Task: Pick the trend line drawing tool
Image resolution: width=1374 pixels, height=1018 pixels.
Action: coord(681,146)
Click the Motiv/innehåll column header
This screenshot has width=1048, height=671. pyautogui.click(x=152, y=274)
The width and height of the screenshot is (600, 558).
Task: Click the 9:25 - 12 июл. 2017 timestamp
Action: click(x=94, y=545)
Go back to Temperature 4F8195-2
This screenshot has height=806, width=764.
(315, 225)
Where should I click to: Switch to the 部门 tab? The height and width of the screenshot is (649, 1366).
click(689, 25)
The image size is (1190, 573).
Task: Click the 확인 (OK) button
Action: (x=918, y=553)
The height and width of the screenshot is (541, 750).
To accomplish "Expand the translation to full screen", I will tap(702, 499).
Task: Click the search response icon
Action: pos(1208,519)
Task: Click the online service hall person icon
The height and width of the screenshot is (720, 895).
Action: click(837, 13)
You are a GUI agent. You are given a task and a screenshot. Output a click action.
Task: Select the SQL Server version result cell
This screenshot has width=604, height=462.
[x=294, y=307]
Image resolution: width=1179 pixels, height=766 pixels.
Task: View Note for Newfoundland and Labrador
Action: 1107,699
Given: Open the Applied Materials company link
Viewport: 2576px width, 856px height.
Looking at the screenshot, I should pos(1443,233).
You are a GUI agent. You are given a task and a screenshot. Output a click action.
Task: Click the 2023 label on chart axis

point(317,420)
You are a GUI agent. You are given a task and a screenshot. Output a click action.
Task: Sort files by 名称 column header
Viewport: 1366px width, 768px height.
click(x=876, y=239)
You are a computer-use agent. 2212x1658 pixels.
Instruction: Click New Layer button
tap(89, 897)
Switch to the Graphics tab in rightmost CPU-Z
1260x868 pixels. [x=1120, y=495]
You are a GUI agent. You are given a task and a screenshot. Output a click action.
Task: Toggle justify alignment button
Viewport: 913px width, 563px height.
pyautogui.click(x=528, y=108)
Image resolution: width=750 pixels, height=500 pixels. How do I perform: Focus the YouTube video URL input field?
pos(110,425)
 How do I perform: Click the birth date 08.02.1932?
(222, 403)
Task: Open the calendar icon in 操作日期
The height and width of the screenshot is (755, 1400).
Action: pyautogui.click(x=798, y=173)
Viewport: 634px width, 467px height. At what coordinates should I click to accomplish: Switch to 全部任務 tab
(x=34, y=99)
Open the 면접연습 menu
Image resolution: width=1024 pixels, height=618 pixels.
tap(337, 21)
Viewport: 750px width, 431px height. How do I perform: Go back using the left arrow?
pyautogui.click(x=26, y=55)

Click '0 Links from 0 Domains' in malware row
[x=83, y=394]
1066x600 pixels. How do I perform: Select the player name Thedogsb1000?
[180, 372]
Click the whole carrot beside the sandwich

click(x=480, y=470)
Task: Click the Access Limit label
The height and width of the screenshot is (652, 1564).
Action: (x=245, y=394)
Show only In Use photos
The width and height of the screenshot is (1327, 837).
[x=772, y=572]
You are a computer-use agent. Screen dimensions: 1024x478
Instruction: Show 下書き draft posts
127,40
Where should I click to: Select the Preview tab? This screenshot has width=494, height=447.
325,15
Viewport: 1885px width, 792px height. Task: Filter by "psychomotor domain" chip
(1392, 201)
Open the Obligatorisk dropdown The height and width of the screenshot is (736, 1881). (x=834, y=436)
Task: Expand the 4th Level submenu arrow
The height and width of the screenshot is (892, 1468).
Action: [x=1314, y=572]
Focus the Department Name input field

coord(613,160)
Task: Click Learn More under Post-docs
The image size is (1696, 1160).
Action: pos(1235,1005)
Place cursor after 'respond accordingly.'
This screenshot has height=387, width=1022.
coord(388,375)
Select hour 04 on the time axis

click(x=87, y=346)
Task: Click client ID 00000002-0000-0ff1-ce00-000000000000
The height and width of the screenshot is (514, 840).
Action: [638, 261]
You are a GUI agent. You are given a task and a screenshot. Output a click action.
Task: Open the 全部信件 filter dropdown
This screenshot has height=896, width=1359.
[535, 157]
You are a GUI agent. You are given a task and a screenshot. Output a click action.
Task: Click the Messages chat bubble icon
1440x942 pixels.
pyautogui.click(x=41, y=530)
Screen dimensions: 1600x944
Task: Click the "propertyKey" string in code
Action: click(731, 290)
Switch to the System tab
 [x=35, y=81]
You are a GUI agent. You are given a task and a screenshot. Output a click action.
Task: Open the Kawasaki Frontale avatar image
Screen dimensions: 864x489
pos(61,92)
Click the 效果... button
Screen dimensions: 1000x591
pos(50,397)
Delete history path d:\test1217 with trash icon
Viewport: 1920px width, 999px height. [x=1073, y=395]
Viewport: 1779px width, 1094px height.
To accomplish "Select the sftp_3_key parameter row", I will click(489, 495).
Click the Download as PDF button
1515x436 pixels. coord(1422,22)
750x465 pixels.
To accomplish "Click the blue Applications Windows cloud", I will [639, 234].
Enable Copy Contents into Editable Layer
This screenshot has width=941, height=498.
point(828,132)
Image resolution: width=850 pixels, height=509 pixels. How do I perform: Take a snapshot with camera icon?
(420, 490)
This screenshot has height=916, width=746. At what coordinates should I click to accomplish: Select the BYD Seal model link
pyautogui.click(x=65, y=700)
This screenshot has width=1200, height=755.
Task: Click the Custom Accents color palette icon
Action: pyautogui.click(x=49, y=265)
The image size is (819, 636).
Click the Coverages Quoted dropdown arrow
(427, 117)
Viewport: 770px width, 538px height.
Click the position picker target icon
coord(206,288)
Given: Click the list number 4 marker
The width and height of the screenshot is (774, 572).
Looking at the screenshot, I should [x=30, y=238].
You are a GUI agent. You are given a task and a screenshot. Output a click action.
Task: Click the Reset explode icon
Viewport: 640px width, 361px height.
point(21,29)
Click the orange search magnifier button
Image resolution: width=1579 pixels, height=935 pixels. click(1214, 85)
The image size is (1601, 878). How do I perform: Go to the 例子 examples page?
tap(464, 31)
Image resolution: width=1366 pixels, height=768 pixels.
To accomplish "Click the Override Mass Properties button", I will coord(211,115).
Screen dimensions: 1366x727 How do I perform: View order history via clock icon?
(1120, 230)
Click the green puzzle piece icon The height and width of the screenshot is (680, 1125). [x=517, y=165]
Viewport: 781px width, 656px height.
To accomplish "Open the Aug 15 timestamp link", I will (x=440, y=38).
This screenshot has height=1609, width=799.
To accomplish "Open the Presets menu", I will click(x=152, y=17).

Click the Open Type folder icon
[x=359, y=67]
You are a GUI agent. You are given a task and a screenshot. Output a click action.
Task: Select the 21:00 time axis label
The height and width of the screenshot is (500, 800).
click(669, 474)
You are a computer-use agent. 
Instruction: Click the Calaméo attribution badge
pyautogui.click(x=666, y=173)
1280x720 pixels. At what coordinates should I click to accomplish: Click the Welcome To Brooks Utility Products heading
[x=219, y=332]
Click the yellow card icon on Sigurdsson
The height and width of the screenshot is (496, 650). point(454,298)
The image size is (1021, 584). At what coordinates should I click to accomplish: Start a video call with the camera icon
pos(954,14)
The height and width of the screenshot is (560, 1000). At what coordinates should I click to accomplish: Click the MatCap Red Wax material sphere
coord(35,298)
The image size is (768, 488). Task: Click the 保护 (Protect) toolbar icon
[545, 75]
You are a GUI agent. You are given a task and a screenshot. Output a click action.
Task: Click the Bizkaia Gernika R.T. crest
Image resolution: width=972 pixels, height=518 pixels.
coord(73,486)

◆ What you need to do ◆
All of the data above is to be transcribed without alteration.

◆ Solution for this exercise ◆
Task: Pick the trend line drawing tool
Image resolution: width=1374 pixels, height=1018 pixels.
Action: coord(681,146)
Click the Motiv/innehåll column header
This screenshot has width=1048, height=671. pyautogui.click(x=152, y=274)
The width and height of the screenshot is (600, 558).
Task: Click the 9:25 - 12 июл. 2017 timestamp
Action: click(x=94, y=545)
Go back to Temperature 4F8195-2
This screenshot has height=806, width=764.
(315, 225)
Where should I click to: Switch to the 部门 tab? The height and width of the screenshot is (649, 1366).
click(689, 25)
The image size is (1190, 573).
Task: Click the 확인 (OK) button
Action: (x=918, y=553)
The height and width of the screenshot is (541, 750).
To accomplish "Expand the translation to full screen", I will tap(702, 499).
Task: Click the search response icon
Action: pos(1208,519)
Task: Click the online service hall person icon
The height and width of the screenshot is (720, 895).
Action: click(837, 13)
You are a GUI agent. You are given a task and a screenshot. Output a click action.
Task: Select the SQL Server version result cell
This screenshot has width=604, height=462.
[x=294, y=307]
Image resolution: width=1179 pixels, height=766 pixels.
Task: View Note for Newfoundland and Labrador
Action: 1107,699
Given: Open the Applied Materials company link
Viewport: 2576px width, 856px height.
Looking at the screenshot, I should pos(1443,233).
You are a GUI agent. You are given a task and a screenshot. Output a click action.
Task: Click the 2023 label on chart axis

point(317,420)
You are a GUI agent. You are given a task and a screenshot. Output a click action.
Task: Sort files by 名称 column header
Viewport: 1366px width, 768px height.
click(x=876, y=239)
You are a computer-use agent. 2212x1658 pixels.
Instruction: Click New Layer button
tap(89, 897)
Switch to the Graphics tab in rightmost CPU-Z
1260x868 pixels. [x=1120, y=495]
You are a GUI agent. You are given a task and a screenshot. Output a click action.
Task: Toggle justify alignment button
Viewport: 913px width, 563px height.
pyautogui.click(x=528, y=108)
Image resolution: width=750 pixels, height=500 pixels. How do I perform: Focus the YouTube video URL input field?
pos(110,425)
 How do I perform: Click the birth date 08.02.1932?
(222, 403)
Task: Open the calendar icon in 操作日期
The height and width of the screenshot is (755, 1400).
Action: pyautogui.click(x=798, y=173)
Viewport: 634px width, 467px height. At what coordinates should I click to accomplish: Switch to 全部任務 tab
(x=34, y=99)
Open the 면접연습 menu
Image resolution: width=1024 pixels, height=618 pixels.
tap(337, 21)
Viewport: 750px width, 431px height. How do I perform: Go back using the left arrow?
pyautogui.click(x=26, y=55)

Click '0 Links from 0 Domains' in malware row
[x=83, y=394]
1066x600 pixels. How do I perform: Select the player name Thedogsb1000?
[180, 372]
Click the whole carrot beside the sandwich

click(x=480, y=470)
Task: Click the Access Limit label
The height and width of the screenshot is (652, 1564).
Action: (x=245, y=394)
Show only In Use photos
The width and height of the screenshot is (1327, 837).
[x=772, y=572]
You are a computer-use agent. Screen dimensions: 1024x478
Instruction: Show 下書き draft posts
127,40
Where should I click to: Select the Preview tab? This screenshot has width=494, height=447.
325,15
Viewport: 1885px width, 792px height. Task: Filter by "psychomotor domain" chip
(1392, 201)
Open the Obligatorisk dropdown The height and width of the screenshot is (736, 1881). (x=834, y=436)
Task: Expand the 4th Level submenu arrow
The height and width of the screenshot is (892, 1468).
Action: [x=1314, y=572]
Focus the Department Name input field

coord(613,160)
Task: Click Learn More under Post-docs
The image size is (1696, 1160).
Action: pos(1235,1005)
Place cursor after 'respond accordingly.'
This screenshot has height=387, width=1022.
coord(388,375)
Select hour 04 on the time axis

click(x=87, y=346)
Task: Click client ID 00000002-0000-0ff1-ce00-000000000000
The height and width of the screenshot is (514, 840).
Action: [638, 261]
You are a GUI agent. You are given a task and a screenshot. Output a click action.
Task: Open the 全部信件 filter dropdown
This screenshot has height=896, width=1359.
[535, 157]
You are a GUI agent. You are given a task and a screenshot. Output a click action.
Task: Click the Messages chat bubble icon
1440x942 pixels.
pyautogui.click(x=41, y=530)
Screen dimensions: 1600x944
Task: Click the "propertyKey" string in code
Action: click(731, 290)
Switch to the System tab
 [x=35, y=81]
You are a GUI agent. You are given a task and a screenshot. Output a click action.
Task: Open the Kawasaki Frontale avatar image
Screen dimensions: 864x489
pos(61,92)
Click the 效果... button
Screen dimensions: 1000x591
pos(50,397)
Delete history path d:\test1217 with trash icon
Viewport: 1920px width, 999px height. [x=1073, y=395]
Viewport: 1779px width, 1094px height.
To accomplish "Select the sftp_3_key parameter row", I will click(489, 495).
Click the Download as PDF button
1515x436 pixels. coord(1422,22)
750x465 pixels.
To accomplish "Click the blue Applications Windows cloud", I will [639, 234].
Enable Copy Contents into Editable Layer
This screenshot has width=941, height=498.
point(828,132)
Image resolution: width=850 pixels, height=509 pixels. How do I perform: Take a snapshot with camera icon?
(420, 490)
This screenshot has height=916, width=746. At what coordinates should I click to accomplish: Select the BYD Seal model link
pyautogui.click(x=65, y=700)
This screenshot has width=1200, height=755.
Task: Click the Custom Accents color palette icon
Action: pyautogui.click(x=49, y=265)
The image size is (819, 636).
Click the Coverages Quoted dropdown arrow
(427, 117)
Viewport: 770px width, 538px height.
Click the position picker target icon
coord(206,288)
Given: Click the list number 4 marker
The width and height of the screenshot is (774, 572).
Looking at the screenshot, I should [x=30, y=238].
You are a GUI agent. You are given a task and a screenshot. Output a click action.
Task: Click the Reset explode icon
Viewport: 640px width, 361px height.
point(21,29)
Click the orange search magnifier button
Image resolution: width=1579 pixels, height=935 pixels. click(1214, 85)
The image size is (1601, 878). How do I perform: Go to the 例子 examples page?
tap(464, 31)
Image resolution: width=1366 pixels, height=768 pixels.
To accomplish "Click the Override Mass Properties button", I will coord(211,115).
Screen dimensions: 1366x727 How do I perform: View order history via clock icon?
(1120, 230)
Click the green puzzle piece icon The height and width of the screenshot is (680, 1125). [x=517, y=165]
Viewport: 781px width, 656px height.
To accomplish "Open the Aug 15 timestamp link", I will (x=440, y=38).
This screenshot has height=1609, width=799.
To accomplish "Open the Presets menu", I will click(x=152, y=17).

Click the Open Type folder icon
[x=359, y=67]
You are a GUI agent. You are given a task and a screenshot. Output a click action.
Task: Select the 21:00 time axis label
The height and width of the screenshot is (500, 800).
click(669, 474)
You are a computer-use agent. 
Instruction: Click the Calaméo attribution badge
pyautogui.click(x=666, y=173)
1280x720 pixels. At what coordinates should I click to accomplish: Click the Welcome To Brooks Utility Products heading
[x=219, y=332]
Click the yellow card icon on Sigurdsson
The height and width of the screenshot is (496, 650). point(454,298)
The image size is (1021, 584). At what coordinates should I click to accomplish: Start a video call with the camera icon
pos(954,14)
The height and width of the screenshot is (560, 1000). At what coordinates should I click to accomplish: Click the MatCap Red Wax material sphere
coord(35,298)
The image size is (768, 488). Task: Click the 保护 (Protect) toolbar icon
[545, 75]
You are a GUI agent. You are given a task and a screenshot. Output a click action.
Task: Click the Bizkaia Gernika R.T. crest
Image resolution: width=972 pixels, height=518 pixels.
coord(73,486)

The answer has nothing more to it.